Input for this task
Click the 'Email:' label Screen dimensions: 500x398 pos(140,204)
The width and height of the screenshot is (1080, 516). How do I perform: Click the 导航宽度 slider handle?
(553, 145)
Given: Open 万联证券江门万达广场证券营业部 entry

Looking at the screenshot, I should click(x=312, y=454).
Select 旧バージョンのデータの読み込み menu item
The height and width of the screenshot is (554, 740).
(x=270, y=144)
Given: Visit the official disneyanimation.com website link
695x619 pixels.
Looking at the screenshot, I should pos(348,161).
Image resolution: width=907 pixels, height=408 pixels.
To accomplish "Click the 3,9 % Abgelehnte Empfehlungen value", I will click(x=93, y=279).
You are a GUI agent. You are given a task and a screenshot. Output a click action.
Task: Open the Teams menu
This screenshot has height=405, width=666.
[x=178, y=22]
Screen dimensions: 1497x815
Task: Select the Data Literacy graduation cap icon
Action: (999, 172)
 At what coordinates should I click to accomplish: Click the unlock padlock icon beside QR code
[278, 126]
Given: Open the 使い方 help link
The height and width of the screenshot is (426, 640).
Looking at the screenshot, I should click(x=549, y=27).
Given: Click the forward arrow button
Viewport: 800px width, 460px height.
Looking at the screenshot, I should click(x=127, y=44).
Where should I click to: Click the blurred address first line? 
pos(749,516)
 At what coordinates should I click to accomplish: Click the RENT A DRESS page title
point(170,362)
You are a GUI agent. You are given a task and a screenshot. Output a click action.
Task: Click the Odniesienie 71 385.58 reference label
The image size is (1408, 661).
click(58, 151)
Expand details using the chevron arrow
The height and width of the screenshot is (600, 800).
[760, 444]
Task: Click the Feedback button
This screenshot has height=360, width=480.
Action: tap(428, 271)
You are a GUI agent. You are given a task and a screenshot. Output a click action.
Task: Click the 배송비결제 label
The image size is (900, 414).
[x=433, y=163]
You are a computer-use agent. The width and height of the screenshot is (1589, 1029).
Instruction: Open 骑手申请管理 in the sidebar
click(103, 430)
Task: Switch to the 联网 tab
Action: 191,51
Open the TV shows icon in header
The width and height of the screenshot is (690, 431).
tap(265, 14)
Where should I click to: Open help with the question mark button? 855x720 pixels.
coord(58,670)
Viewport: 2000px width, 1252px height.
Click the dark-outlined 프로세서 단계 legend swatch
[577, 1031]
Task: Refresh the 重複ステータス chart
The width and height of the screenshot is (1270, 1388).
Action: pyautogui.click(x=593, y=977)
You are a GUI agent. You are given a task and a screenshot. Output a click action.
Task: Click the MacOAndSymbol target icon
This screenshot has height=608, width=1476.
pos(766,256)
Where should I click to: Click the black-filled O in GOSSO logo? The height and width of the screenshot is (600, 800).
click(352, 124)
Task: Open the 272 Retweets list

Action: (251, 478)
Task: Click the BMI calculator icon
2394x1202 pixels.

Assigned task
Retype all of the data exactly. Leave nothing out.

Finished task
Click the 'Email:' label Screen dimensions: 500x398 pos(140,204)
The width and height of the screenshot is (1080, 516). How do I perform: Click the 导航宽度 slider handle?
(553, 145)
Given: Open 万联证券江门万达广场证券营业部 entry

Looking at the screenshot, I should click(x=312, y=454).
Select 旧バージョンのデータの読み込み menu item
The height and width of the screenshot is (554, 740).
(x=270, y=144)
Given: Visit the official disneyanimation.com website link
695x619 pixels.
Looking at the screenshot, I should pos(348,161).
Image resolution: width=907 pixels, height=408 pixels.
To accomplish "Click the 3,9 % Abgelehnte Empfehlungen value", I will click(x=93, y=279).
You are a GUI agent. You are given a task and a screenshot. Output a click action.
Task: Open the Teams menu
This screenshot has height=405, width=666.
[x=178, y=22]
Screen dimensions: 1497x815
Task: Select the Data Literacy graduation cap icon
Action: (999, 172)
 At what coordinates should I click to accomplish: Click the unlock padlock icon beside QR code
[278, 126]
Given: Open the 使い方 help link
The height and width of the screenshot is (426, 640).
Looking at the screenshot, I should click(x=549, y=27).
Given: Click the forward arrow button
Viewport: 800px width, 460px height.
Looking at the screenshot, I should click(x=127, y=44).
Where should I click to: Click the blurred address first line? 
pos(749,516)
 At what coordinates should I click to accomplish: Click the RENT A DRESS page title
point(170,362)
You are a GUI agent. You are given a task and a screenshot. Output a click action.
Task: Click the Odniesienie 71 385.58 reference label
The image size is (1408, 661).
click(58, 151)
Expand details using the chevron arrow
The height and width of the screenshot is (600, 800).
[760, 444]
Task: Click the Feedback button
This screenshot has height=360, width=480.
Action: tap(428, 271)
You are a GUI agent. You are given a task and a screenshot. Output a click action.
Task: Click the 배송비결제 label
The image size is (900, 414).
[x=433, y=163]
You are a computer-use agent. The width and height of the screenshot is (1589, 1029).
Instruction: Open 骑手申请管理 in the sidebar
click(103, 430)
Task: Switch to the 联网 tab
Action: 191,51
Open the TV shows icon in header
The width and height of the screenshot is (690, 431).
tap(265, 14)
Where should I click to: Open help with the question mark button? 855x720 pixels.
coord(58,670)
Viewport: 2000px width, 1252px height.
Click the dark-outlined 프로세서 단계 legend swatch
[577, 1031]
Task: Refresh the 重複ステータス chart
The width and height of the screenshot is (1270, 1388).
Action: pyautogui.click(x=593, y=977)
You are a GUI agent. You are given a task and a screenshot. Output a click action.
Task: Click the MacOAndSymbol target icon
This screenshot has height=608, width=1476.
pos(766,256)
Where should I click to: Click the black-filled O in GOSSO logo? The height and width of the screenshot is (600, 800).
click(352, 124)
Task: Open the 272 Retweets list

Action: (251, 478)
Task: Click the BMI calculator icon
2394x1202 pixels.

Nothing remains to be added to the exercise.